### Selected passage
↓
Biggest Study Yet Finds No Link Between Statins, Muscle Aches

Cholesterol-lowering statins are proven lifesavers, but they've also gained a reputation for causing muscle aches and pains in a good number of patients.

That reputation is undeserved, according to a new large-scale analysis of data from nearly two dozen clinical trials of statins.

There's a less than 10% chance that muscle symptoms reported by patients are caused by the statin they are taking, researchers report.

"Our analysis showed that over 90% of muscle symptoms were not attributable to the statin, and those cases that were due to statins occurred mainly within the first year of treatment,"said joint lead researcher Colin Baigent, director of the Medical Research Council Population Health Research Unit at the University of Oxford, in England.

Statins have simply gotten a bad rap when it comes to muscle side effects, Baigent said.

"Muscle pain becomes more common as we age, and there are many causes, such as arthritis, thyroid problems or exercise,"Baigent said. "Patients may experience muscle pain at the same time as taking a statin, and so it is not surprising that some people associate the statin with the pain -- but our analysis shows that in the majority of cases, the statin will not be the cause."

For this study, Baigent and his colleagues combined the data from 23 statin trials that involved more than 155,000 patients.

All of the trials included at least 1,000 patients who received at least two years of treatment. Of the trials, 19 tested statins against an inactive placebo and four tested heavy versus lighter doses of statins.
↑
### What you need to do
Can you sum up the article on statins and muscle aches in two sentences? The lines after this have no connection to the article.

### Data shown
↓
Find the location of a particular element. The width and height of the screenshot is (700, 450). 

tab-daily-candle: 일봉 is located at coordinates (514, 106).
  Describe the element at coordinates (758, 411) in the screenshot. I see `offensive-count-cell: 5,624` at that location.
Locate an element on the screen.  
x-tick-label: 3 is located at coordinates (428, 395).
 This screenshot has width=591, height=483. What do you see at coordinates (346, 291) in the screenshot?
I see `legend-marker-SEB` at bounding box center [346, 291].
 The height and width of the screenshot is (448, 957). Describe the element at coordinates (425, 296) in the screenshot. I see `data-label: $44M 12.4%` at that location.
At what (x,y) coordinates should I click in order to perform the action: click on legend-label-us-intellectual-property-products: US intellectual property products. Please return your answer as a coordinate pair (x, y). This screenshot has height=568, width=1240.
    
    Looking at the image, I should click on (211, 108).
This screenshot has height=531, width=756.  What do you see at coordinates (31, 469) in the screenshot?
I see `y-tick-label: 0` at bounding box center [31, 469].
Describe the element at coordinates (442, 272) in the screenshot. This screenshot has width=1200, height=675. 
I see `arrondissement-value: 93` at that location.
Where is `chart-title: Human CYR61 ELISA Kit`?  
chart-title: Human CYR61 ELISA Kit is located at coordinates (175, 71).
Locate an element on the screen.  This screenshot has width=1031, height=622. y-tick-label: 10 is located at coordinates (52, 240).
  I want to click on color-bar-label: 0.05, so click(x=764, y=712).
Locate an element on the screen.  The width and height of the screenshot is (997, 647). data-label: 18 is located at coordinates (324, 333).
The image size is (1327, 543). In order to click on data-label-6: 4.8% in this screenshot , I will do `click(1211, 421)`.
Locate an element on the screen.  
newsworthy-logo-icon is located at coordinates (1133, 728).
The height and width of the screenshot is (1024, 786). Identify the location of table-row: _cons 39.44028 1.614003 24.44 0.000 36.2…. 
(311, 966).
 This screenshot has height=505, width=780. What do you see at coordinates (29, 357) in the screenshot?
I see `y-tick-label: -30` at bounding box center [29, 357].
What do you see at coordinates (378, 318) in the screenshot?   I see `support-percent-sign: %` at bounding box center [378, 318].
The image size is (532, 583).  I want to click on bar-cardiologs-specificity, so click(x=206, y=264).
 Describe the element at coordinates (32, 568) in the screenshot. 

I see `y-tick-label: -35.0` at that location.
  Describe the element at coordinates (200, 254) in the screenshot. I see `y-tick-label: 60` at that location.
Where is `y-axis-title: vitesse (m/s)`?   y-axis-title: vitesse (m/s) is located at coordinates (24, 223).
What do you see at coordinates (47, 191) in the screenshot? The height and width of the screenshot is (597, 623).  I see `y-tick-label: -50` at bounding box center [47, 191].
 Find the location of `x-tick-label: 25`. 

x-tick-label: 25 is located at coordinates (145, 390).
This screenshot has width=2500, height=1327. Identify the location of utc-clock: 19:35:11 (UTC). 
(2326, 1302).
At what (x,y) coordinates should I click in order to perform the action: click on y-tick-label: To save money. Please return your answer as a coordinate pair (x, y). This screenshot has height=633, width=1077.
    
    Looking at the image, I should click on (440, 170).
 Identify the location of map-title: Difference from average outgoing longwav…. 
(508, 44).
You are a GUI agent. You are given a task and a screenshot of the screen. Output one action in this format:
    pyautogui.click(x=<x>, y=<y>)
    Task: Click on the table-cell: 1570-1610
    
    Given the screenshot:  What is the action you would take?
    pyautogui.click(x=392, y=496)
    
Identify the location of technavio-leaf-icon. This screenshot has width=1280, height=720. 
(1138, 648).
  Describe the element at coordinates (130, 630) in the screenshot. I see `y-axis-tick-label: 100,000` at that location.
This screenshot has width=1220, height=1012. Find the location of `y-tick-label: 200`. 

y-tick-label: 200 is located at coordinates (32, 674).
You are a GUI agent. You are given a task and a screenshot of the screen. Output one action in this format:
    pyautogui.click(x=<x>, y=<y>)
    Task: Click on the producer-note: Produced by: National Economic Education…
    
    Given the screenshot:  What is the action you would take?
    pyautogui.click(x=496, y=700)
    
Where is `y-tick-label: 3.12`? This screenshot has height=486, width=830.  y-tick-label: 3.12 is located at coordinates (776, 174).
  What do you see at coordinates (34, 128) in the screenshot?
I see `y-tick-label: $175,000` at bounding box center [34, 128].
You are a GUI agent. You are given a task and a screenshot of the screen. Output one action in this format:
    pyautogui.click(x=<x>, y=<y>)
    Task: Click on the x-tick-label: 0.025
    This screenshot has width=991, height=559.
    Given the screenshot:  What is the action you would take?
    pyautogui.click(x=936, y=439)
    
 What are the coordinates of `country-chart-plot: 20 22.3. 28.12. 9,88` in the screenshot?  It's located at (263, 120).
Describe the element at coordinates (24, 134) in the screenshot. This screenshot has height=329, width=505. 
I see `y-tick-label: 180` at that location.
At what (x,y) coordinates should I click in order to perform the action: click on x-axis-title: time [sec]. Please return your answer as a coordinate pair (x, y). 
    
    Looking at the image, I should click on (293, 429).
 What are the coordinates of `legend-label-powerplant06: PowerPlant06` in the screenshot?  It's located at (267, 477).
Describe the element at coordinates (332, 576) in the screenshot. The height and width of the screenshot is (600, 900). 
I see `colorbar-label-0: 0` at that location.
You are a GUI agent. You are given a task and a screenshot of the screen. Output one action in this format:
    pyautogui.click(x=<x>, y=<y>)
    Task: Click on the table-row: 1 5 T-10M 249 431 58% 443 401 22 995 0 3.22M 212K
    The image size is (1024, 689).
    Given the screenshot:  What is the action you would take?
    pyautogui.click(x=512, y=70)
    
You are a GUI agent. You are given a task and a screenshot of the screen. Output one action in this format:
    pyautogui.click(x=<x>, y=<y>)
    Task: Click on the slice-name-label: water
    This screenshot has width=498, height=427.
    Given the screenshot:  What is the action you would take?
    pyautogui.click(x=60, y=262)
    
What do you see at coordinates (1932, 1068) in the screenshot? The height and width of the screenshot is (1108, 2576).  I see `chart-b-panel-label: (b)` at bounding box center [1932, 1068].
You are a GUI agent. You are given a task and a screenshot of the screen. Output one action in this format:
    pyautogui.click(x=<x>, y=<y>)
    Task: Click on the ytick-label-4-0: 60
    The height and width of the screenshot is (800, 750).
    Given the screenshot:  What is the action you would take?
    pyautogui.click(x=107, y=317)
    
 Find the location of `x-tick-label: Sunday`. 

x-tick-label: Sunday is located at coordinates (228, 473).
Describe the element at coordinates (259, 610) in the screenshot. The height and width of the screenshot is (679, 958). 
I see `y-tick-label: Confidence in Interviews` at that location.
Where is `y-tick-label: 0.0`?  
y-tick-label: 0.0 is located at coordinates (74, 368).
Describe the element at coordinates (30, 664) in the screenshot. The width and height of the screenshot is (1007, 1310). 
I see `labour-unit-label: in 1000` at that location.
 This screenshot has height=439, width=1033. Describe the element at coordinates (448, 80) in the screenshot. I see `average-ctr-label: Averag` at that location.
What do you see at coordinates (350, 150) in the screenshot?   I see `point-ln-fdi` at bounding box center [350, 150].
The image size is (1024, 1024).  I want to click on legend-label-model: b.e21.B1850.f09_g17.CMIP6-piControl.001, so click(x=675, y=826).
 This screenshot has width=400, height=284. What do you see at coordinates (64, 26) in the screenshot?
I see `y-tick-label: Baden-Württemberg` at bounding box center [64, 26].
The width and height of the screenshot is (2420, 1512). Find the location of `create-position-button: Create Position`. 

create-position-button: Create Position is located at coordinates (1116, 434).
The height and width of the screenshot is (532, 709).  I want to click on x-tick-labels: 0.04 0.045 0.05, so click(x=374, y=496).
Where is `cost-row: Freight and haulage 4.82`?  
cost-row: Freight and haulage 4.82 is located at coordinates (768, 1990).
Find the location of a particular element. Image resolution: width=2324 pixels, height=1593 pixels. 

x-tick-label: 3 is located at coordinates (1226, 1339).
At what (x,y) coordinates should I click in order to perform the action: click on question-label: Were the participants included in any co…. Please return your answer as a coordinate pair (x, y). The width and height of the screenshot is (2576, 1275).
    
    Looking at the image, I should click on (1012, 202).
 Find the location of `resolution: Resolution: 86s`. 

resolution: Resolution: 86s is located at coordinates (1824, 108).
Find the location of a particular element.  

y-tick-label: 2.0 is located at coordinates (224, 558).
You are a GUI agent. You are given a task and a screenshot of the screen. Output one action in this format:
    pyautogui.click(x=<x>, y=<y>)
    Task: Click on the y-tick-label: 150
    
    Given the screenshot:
↑
### Answer to this problem
A new analysis combined data from 23 statin trials involving more than 155,000 patients and found that over 90% of reported muscle symptoms were not attributable to the statin, with statin-caused cases occurring mainly within the first year of treatment. Joint lead researcher Colin Baigent said statins have gotten a bad rap for muscle side effects, since muscle pain becomes more common with age and has many causes.